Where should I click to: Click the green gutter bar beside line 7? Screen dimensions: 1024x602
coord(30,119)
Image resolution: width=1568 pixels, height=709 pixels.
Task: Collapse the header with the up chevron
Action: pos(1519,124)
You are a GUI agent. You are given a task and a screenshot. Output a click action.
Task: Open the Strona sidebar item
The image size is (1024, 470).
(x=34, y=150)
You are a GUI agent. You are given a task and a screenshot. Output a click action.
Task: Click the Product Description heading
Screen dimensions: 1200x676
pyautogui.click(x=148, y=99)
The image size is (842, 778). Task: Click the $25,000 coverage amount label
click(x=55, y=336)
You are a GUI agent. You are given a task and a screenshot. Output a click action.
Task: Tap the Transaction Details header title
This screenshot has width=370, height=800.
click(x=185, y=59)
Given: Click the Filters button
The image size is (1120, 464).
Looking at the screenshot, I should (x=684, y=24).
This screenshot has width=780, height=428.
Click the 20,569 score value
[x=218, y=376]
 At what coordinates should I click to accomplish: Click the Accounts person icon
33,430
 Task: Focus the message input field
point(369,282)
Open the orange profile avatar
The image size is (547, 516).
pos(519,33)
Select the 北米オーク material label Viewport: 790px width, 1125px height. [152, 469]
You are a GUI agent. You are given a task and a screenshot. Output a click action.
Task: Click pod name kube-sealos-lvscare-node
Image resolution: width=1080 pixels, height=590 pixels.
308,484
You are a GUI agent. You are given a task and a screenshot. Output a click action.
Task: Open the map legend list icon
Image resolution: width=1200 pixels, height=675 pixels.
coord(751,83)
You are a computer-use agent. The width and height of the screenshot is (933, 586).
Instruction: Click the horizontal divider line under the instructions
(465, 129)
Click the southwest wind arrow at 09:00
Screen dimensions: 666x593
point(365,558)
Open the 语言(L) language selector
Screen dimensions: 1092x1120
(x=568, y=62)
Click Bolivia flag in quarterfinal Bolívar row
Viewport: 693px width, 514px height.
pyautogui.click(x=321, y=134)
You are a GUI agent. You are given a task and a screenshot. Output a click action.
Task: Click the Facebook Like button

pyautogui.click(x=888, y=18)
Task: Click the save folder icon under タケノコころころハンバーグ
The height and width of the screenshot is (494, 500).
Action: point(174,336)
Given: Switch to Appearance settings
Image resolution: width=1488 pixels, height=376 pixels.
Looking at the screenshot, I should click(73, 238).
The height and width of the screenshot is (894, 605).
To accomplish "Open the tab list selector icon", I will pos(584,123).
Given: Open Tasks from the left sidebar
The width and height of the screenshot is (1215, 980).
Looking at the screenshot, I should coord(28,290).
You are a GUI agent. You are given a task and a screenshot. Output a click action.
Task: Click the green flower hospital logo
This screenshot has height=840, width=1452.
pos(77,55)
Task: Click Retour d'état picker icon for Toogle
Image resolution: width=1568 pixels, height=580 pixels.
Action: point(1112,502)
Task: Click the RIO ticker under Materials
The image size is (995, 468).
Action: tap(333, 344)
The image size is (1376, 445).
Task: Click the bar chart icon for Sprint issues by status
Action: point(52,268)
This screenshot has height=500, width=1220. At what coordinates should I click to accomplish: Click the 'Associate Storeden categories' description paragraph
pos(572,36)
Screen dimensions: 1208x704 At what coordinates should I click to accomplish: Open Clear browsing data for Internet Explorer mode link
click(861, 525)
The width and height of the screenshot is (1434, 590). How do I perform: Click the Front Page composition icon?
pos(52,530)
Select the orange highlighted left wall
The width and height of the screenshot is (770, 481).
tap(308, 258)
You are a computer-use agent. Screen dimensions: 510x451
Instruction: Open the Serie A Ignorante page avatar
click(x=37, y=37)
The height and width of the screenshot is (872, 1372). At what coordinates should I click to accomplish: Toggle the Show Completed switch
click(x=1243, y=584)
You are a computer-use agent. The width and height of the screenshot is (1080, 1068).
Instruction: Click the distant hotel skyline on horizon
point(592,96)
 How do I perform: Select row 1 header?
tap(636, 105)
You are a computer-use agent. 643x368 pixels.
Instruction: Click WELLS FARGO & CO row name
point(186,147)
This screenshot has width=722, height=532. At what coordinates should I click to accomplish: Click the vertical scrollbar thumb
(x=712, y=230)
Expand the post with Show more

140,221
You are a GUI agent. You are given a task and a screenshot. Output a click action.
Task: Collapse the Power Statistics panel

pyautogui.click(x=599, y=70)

___

- _AIM OF THE EXERCISE_
Lines holding "list": please count them in the data above and reply with the number alone.

- _SOLUTION TO THE EXERCISE_
2